Endothelial Dysfunction Linked to Sirolimus Stents


WASHINGTON — Sirolimus-eluting stents may induce coronary endothelial cell dysfunction in arterial segments that are distal to their placement, unlike conventional percutaneous coronary interventions, according to the results of a small study.

The antiproliferative effect of sirolimus-eluting stents inhibits neointimal hyperplasia, but this effect also may impair endothelial cell proliferation in the area distal to the stent. This could “potentially lead to coronary endothelial dysfunction,” said Dr. Kasai of the department of cardiology at Shinshu University, Matsumoto, Japan.

In a study that he presented at the annual meeting of the Society of Nuclear Medicine, Dr. Kasai and his colleagues included nine patients who underwent successful PCI for the treatment of stable angina or acute coronary syndrome after excluding patients with uncontrolled diabetes, symptoms of heart failure, or plasma brain natriuretic peptide levels greater than 100 pg/mL. Within 1 month after PCI, they quantitatively measured myocardial blood flow with 13N-ammonia PET at rest and then 30 minutes later during a cold pressor test.

The patients were instructed not to take any drugs during the morning of the testing, but all took aspirin to prevent thrombotic events. The investigators defined the left anterior descending coronary artery as the area distal to the stent.

Dr. Kasai and his associates identified seven coronary artery segments that received conventional PCI (plain balloon angioplasty or bare metal stent), six segments that received sirolimus-eluting stents (SES), and normal control segments in each patient that had less than 75% stenosis.

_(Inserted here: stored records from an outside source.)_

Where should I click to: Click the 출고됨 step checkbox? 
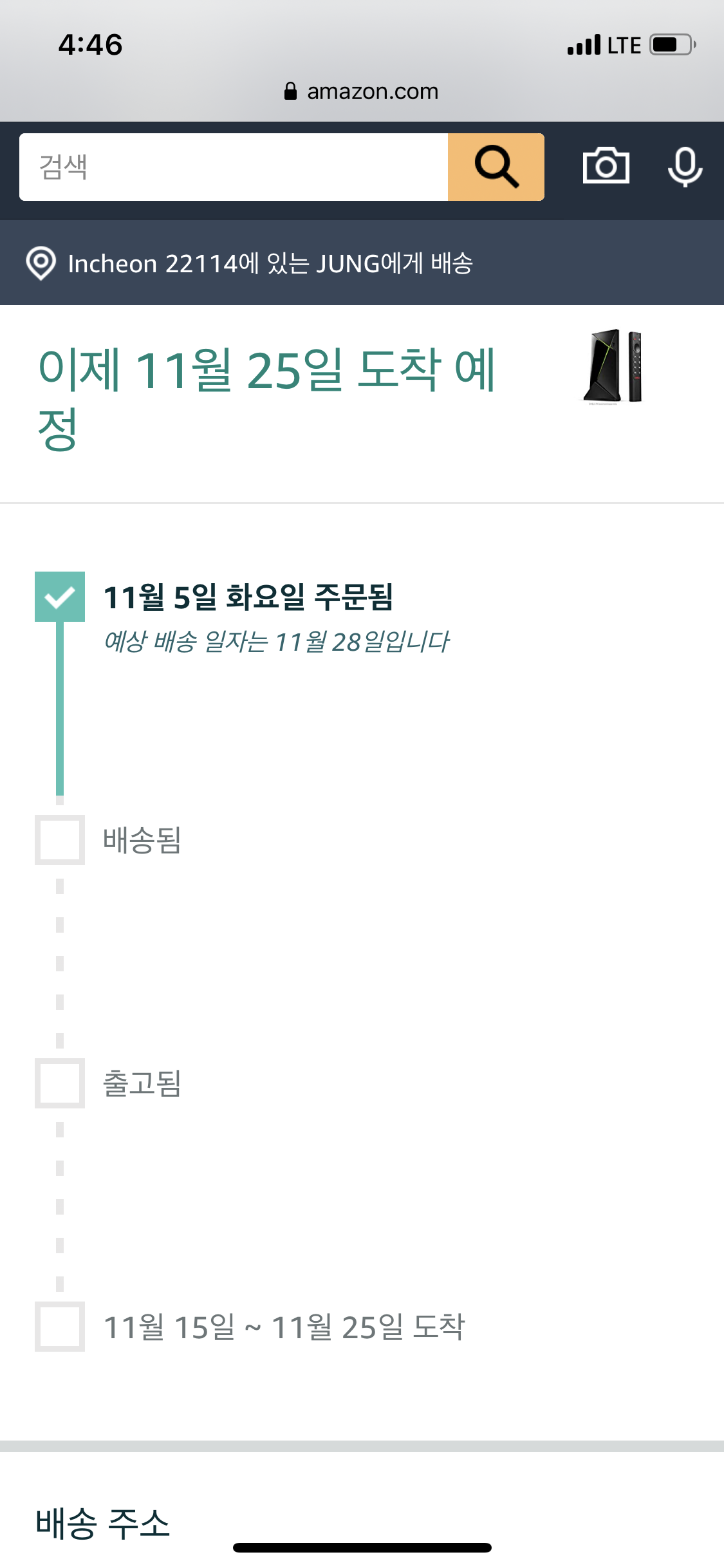(59, 1083)
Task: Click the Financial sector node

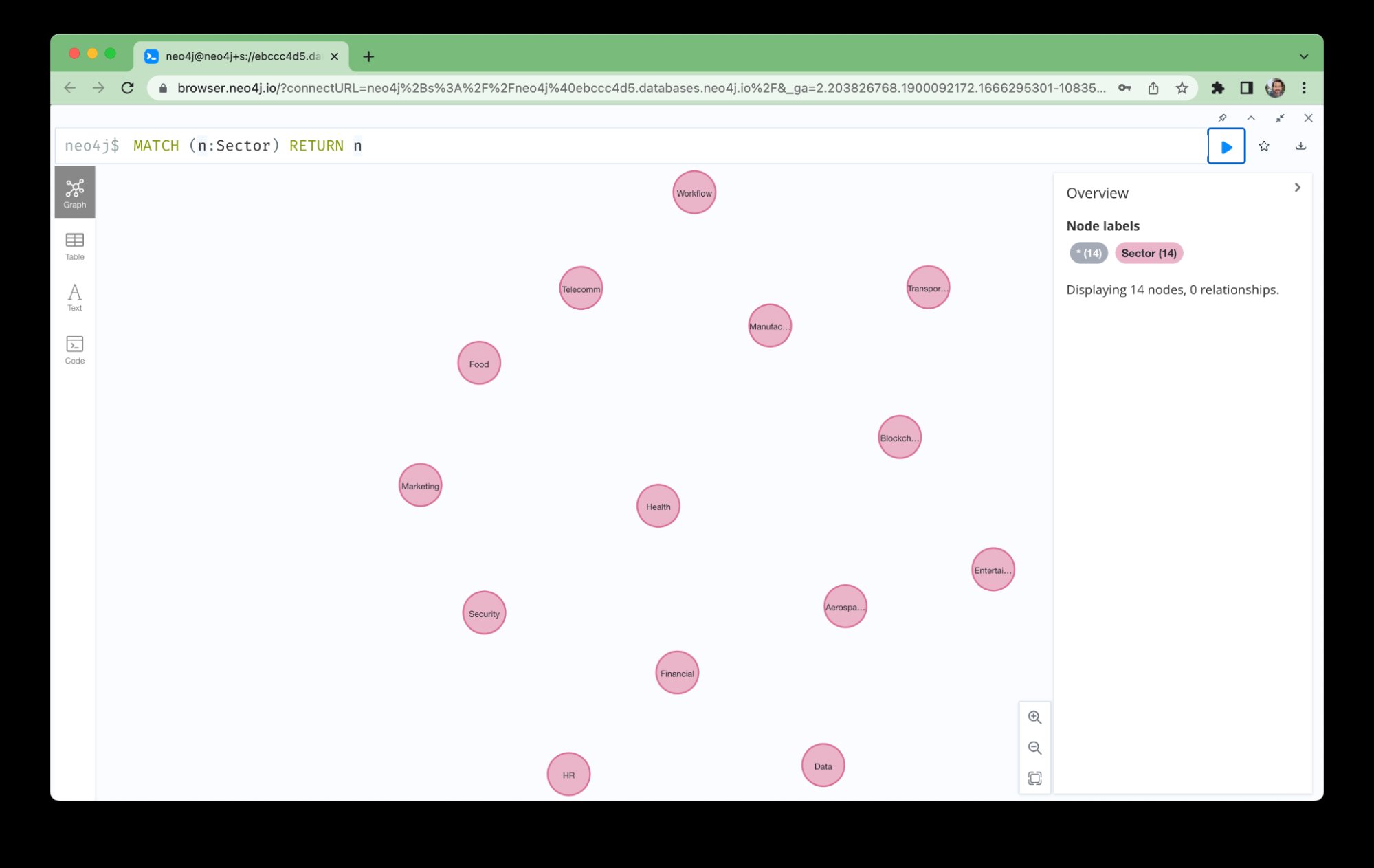Action: click(x=677, y=672)
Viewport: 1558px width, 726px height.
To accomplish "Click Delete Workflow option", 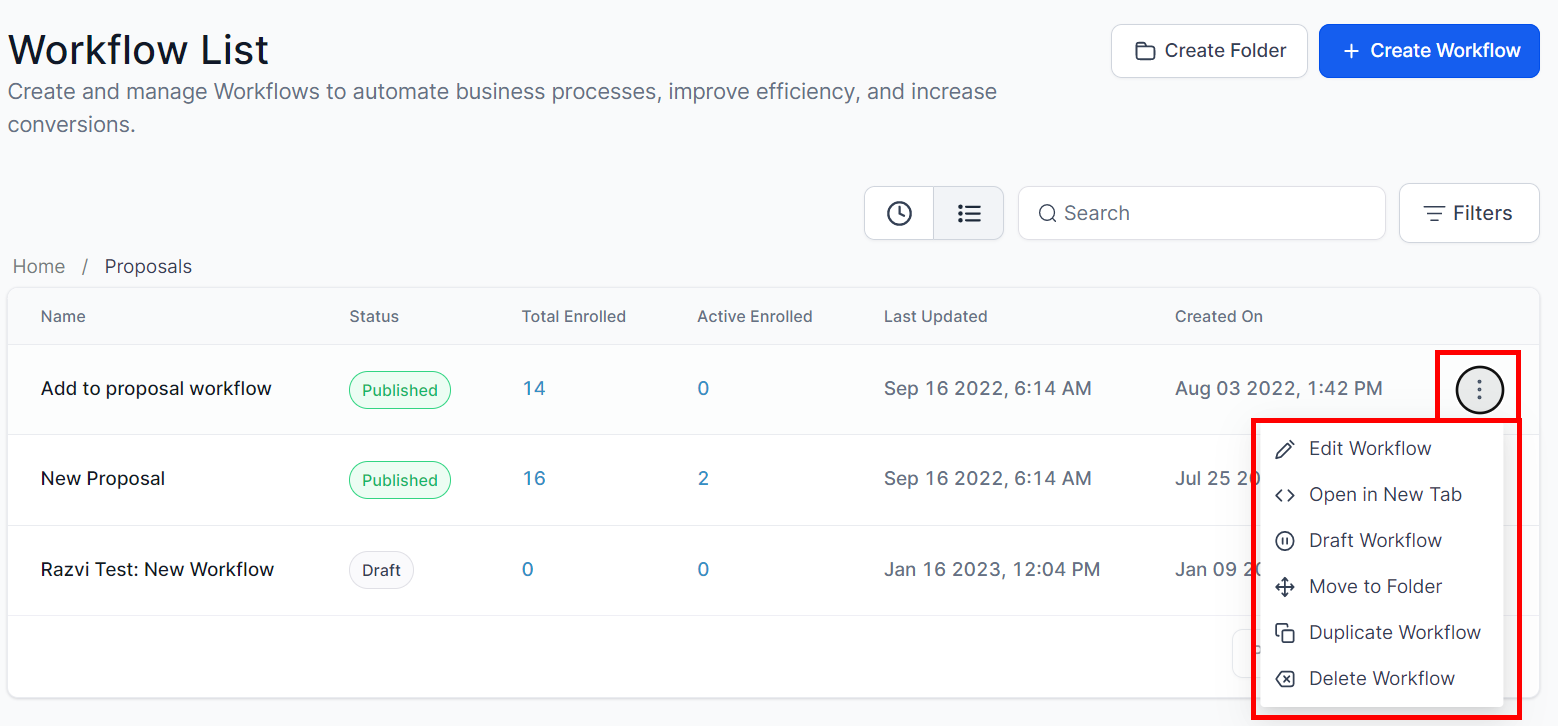I will click(1381, 679).
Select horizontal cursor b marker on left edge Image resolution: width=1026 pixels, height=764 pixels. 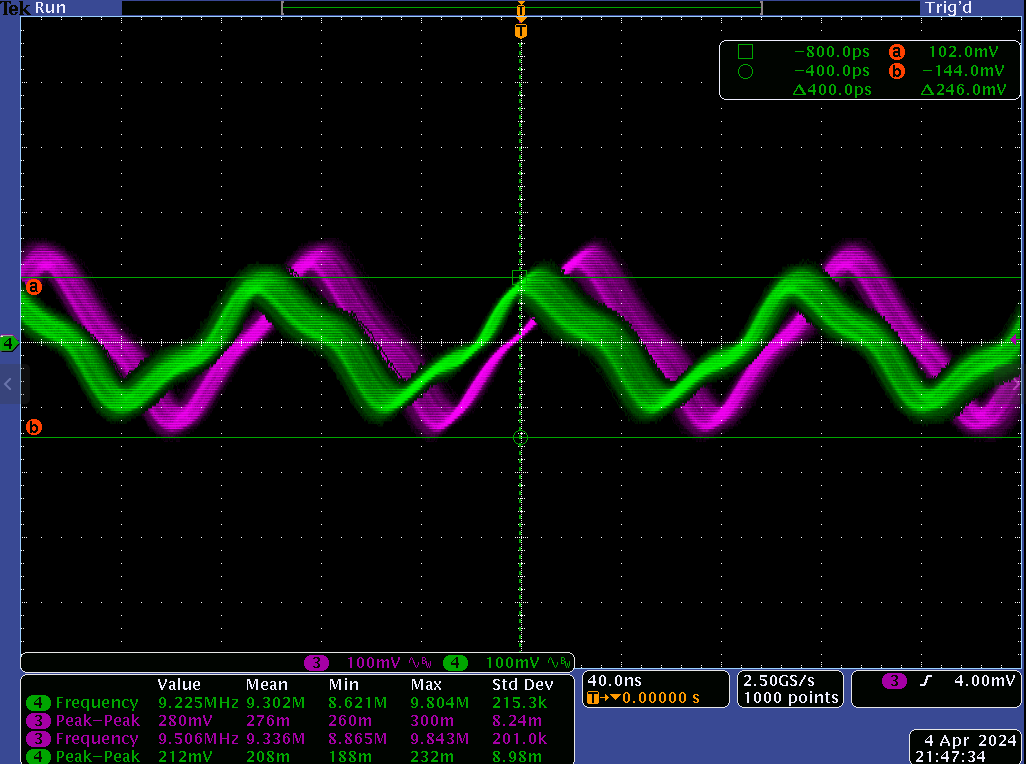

At rest, there was no difference in myocardial blood flow between the normal control and reperfused segments that were distal to the SES. Normal control and reperfused stent-distal segments with conventional PCI also had similar myocardial blood flow at rest. During cold pressor testing, myocardial blood flow did not differ significantly between normal control and stent-distal segments that had been reperfused with either conventional PCI or SES. But the percentage increase in myocardial blood flow from rest to stress with the cold pressor test (representing coronary endothelial function) was significantly lower in reperfused areas distal to SES (28%) than in normal control segments (47%). This was not seen in comparisons between reperfused areas distal to conventional PCI (64%) and normal control segments (54%).